Monday, June 28, 2010

Content is Key

Earlier this weekend, I took time to redo my website. The old site was primarily flash, didn't have a whole lot of information about me and was on the whole pretty useless. In looking over it and figuring out the layout, it got me thinking about what sorts of things a website, or any consumable really, needs to succeed. So this week there won't be any code or quick tutorials on data structures, just some of my thoughts on products and the web, what has staying power and what does not. For right now, I'm primarily going to talk about digital and print based media because these are the things I'm most familiar with, but I think these principles can be applied to almost anything that people buy.

In my mind, there are three basic parts to selling a product, whether it's a website, software, a movie or a book. There are the content, the presentation, and the spread. The content of the product relates to what purpose the product tends to serve. For a website, it's the information on the site, in a movie or book it's the plot. The presentation or delivery is how the content is presented, essentially the atmosphere of the product. It's the reason you might pay more for a meal at a fancy restaurant than a cheaper one even though the taste of the food is comparable. Finally there's the spread, how people first hear about your product or service. This could be the result of advertisements or a marketing campaign, but it also could be through word of mouth or recommendations.

Obviously the best products and services do all three of these very well. For instance, Apple manages to design a phone that is technologically years ahead of the competition. It's user interface and packaging are easy to use and stylish and even on the fourth iteration of almost the same exact product, huge crowds still show up at the launch. Someone over there knows what they are doing. However, though these three factors can be combined to create a dynamite product or service, I'd like to make the case that only content with some very minimal spread can create a very successful site or product, often outweighing the delivery entirely. It's part of a trend that we've seen time and time again in technology, and I think it demonstrates which way the world is trending as it becomes more information and data centric.

A tale of two games
I'll start with an example from old RTS gaming: Starcraft versus Total Annihilation. While I'm sure that most of you have heard of Starcraft, TA is generally less well known. Per its Wikipedia article and my own experiences playing the game, Total Annihilation was the first 3D RTS game made available, the graphics were cutting edge at the time and it featured two distinct player types similar to Starcraft's separate civilizations. The end result was two very similar games, on the one hand there was Starcraft, a strictly 2D game with three distinct but equally balanced races. On the other, there was Total Annihilation which had an impressive 3D set of units and terrain. It outmatched Starcraft in presentation and graphic display.

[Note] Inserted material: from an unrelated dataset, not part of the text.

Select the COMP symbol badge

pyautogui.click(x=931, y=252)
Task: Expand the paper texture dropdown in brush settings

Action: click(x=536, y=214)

So what happened? TA was named the game of the year in 1997 and managed to beat Starcraft to release by six months. Yet Starcraft continues to enjoy a significantly more massive following over its flashier counterpart. Starcraft was BIG, people still have competitions the world over with this game. In the end Starcraft's mechanics made it the better game, despite it's graphical disadvantage. Gameplay was extremely balanced, contained a compelling campaign, and shipped with a fully-featured map editor that allowed players to define their own game types. These core features of the game gave it staying power, which is really the defining characteristic of a product with solid content. In the end the presentation doesn't matter when the core storyline or mechanics are flawed.

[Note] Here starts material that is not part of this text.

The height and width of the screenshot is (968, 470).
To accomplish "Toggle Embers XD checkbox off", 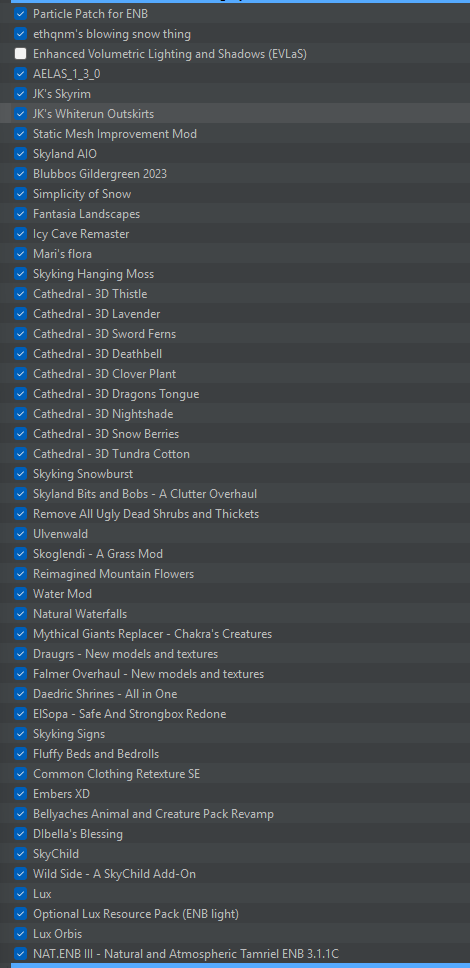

However, it's important to note that I'm not saying that a product without good content can't be successful. For example, the film Avatar was wildly successful and broke all sorts of box office records. I'll concede that it had some pretty amazing scenery, and having a 3D movie was a pretty interesting new medium that I think James Cameron explored well. However, how many people do you think will remember Avatar as one of the great movies in the future? I'm wagering that it will fade out in ten years or so. Avatar didn't have the unusual plot twists or interesting storyline that define any sort of great movie. It skimped on content by essentially reusing someone else's story, following cliche after cliche. While it's entertaining, I'd argue that it doesn't have the ability to stand the test of time.

Well, what about twitter?
Ah yes.... what about twitter? How can a service that limits postings to 140 characters possibly be successful with such limited content? That was my whole case right, that the content is the key to a service's longevity and depth.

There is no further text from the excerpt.